- Input records:
┄┄┄┄┄┄┄┄┄┄
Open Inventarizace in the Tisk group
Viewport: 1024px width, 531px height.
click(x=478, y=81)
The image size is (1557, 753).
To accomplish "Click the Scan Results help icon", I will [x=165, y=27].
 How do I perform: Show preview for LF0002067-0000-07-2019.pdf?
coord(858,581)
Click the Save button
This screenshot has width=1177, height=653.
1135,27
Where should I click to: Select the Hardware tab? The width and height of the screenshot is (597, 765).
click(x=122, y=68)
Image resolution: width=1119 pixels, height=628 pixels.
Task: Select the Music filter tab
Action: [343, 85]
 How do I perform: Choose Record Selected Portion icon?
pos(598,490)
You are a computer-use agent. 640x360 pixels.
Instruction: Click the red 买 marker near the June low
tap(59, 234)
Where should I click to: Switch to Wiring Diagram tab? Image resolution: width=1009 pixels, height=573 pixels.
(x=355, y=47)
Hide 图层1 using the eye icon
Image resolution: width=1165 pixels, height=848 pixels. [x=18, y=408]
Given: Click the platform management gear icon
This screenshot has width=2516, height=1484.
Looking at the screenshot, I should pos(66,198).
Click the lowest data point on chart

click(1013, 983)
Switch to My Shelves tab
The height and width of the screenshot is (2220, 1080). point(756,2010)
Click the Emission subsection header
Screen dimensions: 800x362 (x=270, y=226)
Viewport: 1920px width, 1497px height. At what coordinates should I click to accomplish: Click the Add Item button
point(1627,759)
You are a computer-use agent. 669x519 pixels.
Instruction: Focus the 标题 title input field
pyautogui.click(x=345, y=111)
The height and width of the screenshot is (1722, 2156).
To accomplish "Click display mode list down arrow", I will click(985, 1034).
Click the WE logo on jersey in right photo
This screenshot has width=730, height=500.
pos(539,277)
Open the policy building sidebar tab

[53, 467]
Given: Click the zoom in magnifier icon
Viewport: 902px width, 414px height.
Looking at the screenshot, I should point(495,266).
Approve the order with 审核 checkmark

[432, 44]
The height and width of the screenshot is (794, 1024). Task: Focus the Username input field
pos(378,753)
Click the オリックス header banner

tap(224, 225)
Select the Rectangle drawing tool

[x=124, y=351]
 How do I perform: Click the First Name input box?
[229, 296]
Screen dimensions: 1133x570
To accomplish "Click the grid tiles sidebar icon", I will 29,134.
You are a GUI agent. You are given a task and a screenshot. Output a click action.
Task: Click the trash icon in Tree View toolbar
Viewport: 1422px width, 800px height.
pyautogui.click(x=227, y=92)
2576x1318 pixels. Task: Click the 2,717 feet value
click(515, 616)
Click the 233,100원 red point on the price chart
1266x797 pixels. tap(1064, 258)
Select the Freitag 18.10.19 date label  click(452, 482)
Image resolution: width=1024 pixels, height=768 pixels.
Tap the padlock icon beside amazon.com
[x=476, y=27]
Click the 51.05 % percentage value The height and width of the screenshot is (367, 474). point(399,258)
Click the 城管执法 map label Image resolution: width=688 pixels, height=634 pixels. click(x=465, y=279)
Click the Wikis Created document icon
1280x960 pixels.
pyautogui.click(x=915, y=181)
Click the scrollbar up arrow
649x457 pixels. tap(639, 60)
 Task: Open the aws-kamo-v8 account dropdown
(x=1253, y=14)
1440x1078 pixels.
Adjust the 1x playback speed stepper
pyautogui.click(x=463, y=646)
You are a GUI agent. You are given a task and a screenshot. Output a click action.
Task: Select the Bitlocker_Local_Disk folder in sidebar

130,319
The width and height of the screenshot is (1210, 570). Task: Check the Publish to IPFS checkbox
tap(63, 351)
┄┄┄┄┄┄┄┄┄┄
- The request: Arrange the lines from the one containing "The width and height of the screenshot is (1210, 570)." through the end of the lines, inclusive, as a two-column CSV with the columns text and answer. Give one row for each line and its answer, put each value in a single quoted field, and replace any line breaks with spaces.

- Answer to the exercise:
text,answer
"The width and height of the screenshot is (1210, 570). Task: Check the Publish to IPFS checkbox","tap(63, 351)"